- _Challenge_
Copy out the records verbatim, from the line containing "Given: Click the timeline zoom slider handle" through the line containing "Click the browser reload", inclusive, and nothing else.
___
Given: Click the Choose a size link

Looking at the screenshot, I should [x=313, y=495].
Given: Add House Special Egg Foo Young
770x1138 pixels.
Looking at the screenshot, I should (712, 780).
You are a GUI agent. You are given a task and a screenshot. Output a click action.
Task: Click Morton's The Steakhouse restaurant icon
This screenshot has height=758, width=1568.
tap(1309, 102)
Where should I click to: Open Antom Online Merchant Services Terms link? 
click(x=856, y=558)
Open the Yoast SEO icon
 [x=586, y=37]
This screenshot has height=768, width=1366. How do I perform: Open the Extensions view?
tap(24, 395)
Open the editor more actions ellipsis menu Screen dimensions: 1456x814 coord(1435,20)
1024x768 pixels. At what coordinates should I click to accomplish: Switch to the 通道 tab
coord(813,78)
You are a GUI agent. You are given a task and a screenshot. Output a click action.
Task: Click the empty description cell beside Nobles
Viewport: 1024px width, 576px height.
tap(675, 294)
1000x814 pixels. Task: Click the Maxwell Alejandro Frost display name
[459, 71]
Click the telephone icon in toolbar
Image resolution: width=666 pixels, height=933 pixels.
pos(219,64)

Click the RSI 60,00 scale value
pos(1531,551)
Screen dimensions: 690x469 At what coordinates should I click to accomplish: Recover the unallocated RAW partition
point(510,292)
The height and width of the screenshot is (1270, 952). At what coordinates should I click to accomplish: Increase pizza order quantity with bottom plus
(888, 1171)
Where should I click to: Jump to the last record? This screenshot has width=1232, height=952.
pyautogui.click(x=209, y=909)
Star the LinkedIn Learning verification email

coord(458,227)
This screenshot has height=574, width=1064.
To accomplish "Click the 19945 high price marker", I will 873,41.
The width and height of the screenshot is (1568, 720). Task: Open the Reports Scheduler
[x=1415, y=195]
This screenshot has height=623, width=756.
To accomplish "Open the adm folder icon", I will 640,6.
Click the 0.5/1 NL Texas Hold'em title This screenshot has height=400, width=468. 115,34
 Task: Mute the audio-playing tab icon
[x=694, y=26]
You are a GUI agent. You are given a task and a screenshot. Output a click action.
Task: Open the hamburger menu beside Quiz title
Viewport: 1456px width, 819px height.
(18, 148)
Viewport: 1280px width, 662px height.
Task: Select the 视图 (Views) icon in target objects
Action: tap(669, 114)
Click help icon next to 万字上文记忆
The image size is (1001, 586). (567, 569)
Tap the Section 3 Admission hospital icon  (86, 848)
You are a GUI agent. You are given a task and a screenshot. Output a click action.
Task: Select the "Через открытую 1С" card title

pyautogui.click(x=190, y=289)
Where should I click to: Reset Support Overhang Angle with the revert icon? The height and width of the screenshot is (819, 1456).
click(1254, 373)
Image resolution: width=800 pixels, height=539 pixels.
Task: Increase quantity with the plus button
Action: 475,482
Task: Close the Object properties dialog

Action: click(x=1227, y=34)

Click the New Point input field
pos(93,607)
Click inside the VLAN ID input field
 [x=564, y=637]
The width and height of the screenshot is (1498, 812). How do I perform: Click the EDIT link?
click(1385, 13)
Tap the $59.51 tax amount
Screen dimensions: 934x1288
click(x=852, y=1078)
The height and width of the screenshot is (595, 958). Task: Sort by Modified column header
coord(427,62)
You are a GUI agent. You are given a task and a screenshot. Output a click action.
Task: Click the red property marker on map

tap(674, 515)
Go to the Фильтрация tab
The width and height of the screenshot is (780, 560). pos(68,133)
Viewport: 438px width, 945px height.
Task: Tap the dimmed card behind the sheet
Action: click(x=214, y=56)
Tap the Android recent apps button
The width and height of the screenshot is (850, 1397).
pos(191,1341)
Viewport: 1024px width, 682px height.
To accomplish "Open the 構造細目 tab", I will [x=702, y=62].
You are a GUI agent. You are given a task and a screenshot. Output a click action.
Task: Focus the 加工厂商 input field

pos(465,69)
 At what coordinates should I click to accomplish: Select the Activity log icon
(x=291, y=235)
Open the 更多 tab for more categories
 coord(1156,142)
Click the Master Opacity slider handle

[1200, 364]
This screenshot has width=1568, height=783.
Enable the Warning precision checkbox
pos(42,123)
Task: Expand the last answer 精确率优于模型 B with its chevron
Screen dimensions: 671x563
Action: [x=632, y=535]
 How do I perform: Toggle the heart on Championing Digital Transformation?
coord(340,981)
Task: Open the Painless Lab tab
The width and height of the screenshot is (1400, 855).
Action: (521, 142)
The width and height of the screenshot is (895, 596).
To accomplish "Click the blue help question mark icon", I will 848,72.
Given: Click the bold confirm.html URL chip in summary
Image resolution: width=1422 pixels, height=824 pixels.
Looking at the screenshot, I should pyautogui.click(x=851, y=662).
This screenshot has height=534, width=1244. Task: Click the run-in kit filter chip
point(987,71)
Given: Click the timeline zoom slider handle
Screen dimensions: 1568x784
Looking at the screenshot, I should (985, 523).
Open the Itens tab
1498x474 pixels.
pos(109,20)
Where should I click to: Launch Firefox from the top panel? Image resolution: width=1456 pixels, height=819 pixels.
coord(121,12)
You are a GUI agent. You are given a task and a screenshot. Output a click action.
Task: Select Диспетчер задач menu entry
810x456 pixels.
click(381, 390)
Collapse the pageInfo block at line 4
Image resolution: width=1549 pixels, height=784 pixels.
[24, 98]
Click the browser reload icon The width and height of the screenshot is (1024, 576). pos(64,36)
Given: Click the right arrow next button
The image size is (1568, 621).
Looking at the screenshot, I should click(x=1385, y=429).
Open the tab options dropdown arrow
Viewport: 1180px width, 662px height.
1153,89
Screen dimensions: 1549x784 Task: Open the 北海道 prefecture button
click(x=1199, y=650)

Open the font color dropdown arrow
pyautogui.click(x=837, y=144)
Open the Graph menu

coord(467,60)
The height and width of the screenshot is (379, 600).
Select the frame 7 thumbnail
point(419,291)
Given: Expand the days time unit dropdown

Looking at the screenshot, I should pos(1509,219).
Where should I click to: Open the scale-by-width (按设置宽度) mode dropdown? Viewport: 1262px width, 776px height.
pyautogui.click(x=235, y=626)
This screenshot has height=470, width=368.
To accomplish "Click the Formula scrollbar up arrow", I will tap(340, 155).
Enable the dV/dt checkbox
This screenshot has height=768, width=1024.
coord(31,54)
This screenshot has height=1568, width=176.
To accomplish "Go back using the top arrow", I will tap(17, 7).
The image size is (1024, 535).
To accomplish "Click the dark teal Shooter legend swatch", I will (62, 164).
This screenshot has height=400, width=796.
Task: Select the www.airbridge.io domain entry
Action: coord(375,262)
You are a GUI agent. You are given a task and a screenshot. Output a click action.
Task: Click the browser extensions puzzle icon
___
- _Exercise response_
Given: Click the timeline zoom slider handle
Screen dimensions: 1568x784
Looking at the screenshot, I should (985, 523).
Open the Itens tab
1498x474 pixels.
pos(109,20)
Where should I click to: Launch Firefox from the top panel? Image resolution: width=1456 pixels, height=819 pixels.
coord(121,12)
You are a GUI agent. You are given a task and a screenshot. Output a click action.
Task: Select Диспетчер задач menu entry
810x456 pixels.
click(381, 390)
Collapse the pageInfo block at line 4
Image resolution: width=1549 pixels, height=784 pixels.
[24, 98]
Click the browser reload icon The width and height of the screenshot is (1024, 576). pos(64,36)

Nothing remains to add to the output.